Technical information
- Licensing authority: FCC
- Facility ID: 53703
- Class: C3
- ERP: 11,200 watts
- HAAT: 149 meters (489 ft)
- Transmitter coordinates: 35°47′29.00″N 77°22′54.00″W﻿ / ﻿35.7913889°N 77.3816667°W
- Translator: 102.1 W271BT (Rocky Mount)

Links
- Public license information: Public file; LMS;
- Webcast: Listen Live
- Website: klove.com

= WLXB =

WLXB (98.9 FM) is a radio station airing a Contemporary Christian music format.
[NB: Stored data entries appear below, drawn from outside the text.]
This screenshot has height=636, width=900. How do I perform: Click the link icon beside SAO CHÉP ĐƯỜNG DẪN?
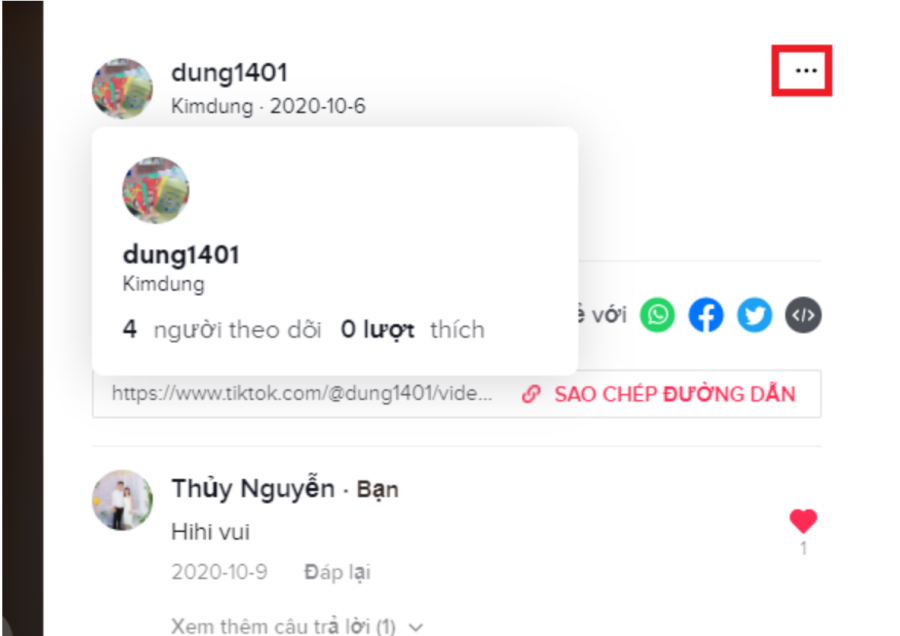click(531, 394)

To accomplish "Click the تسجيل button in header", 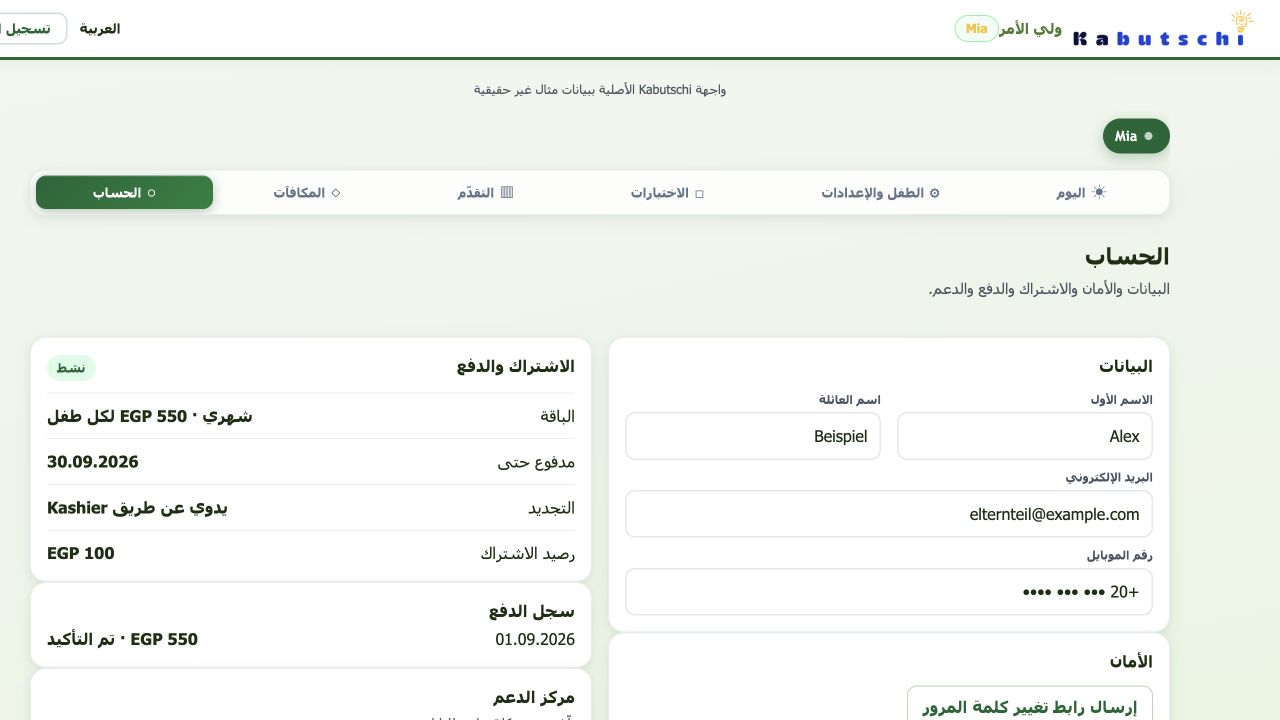I will [x=30, y=29].
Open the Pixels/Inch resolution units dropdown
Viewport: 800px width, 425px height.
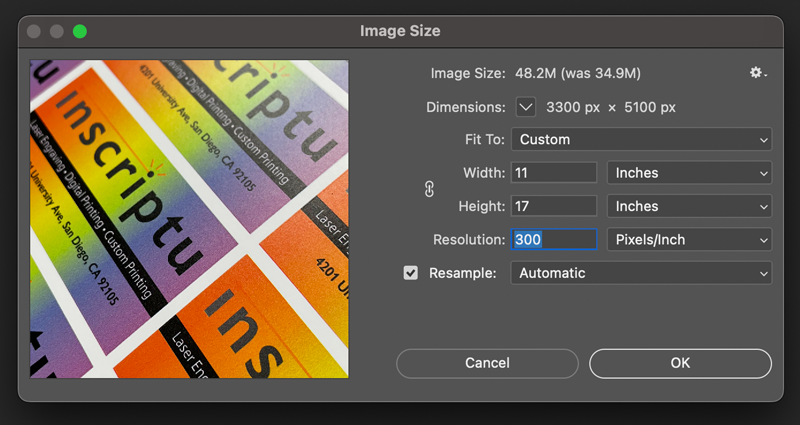point(689,240)
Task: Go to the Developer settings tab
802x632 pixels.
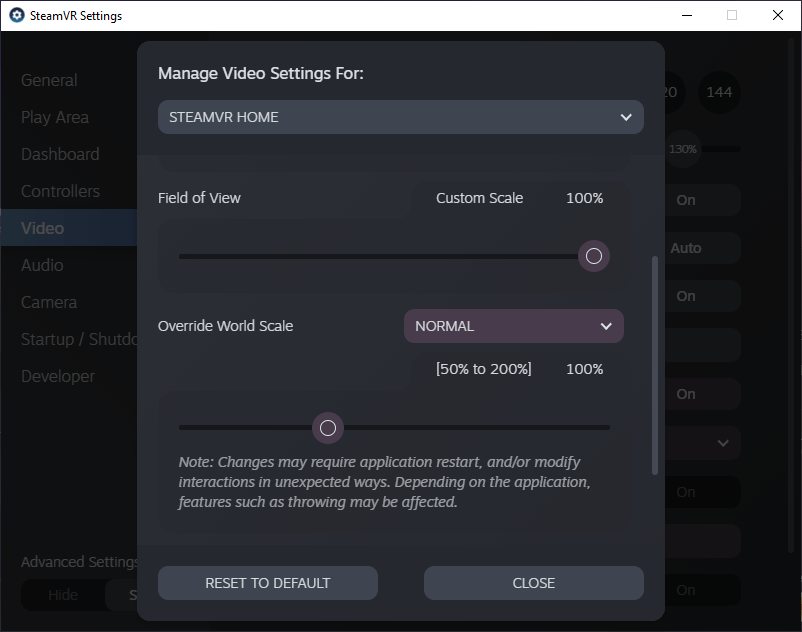Action: [58, 376]
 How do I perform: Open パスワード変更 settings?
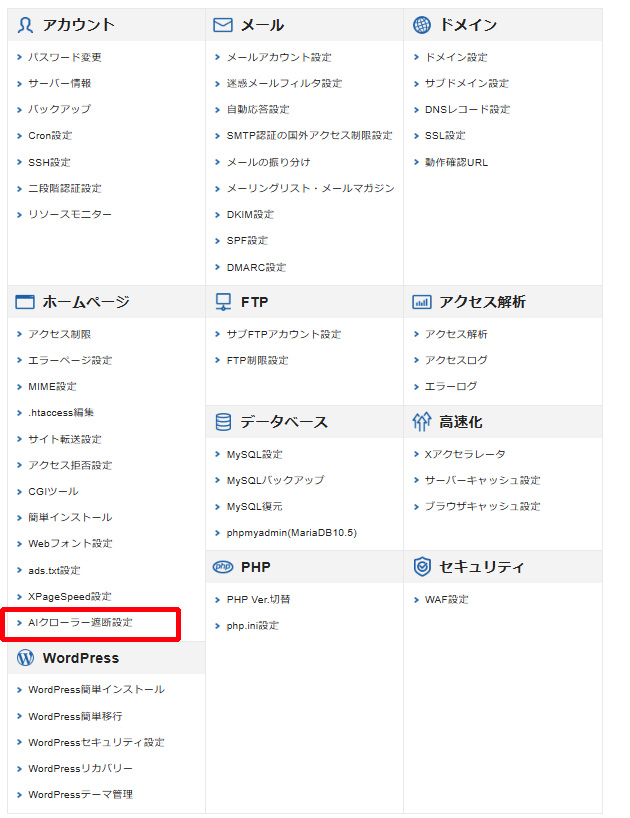(x=65, y=57)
Licensed to Bethel, North Carolina, United States, it serves the Greenville-New Bern area.

==History==
WLXB went on the air in 1989 as WDRP. On 1990-09-03, the station changed its call sign to WVSG, on 1990-10-01 to WDRP, on 2002-09-01 to WIAM-FM, on 2004-05-17 to WNBR-FM, and on 2015-04-27 to WLXB.

From 2004 to 2015, WNBR-FM played classic country as "The Bear", simulcasting WNBB.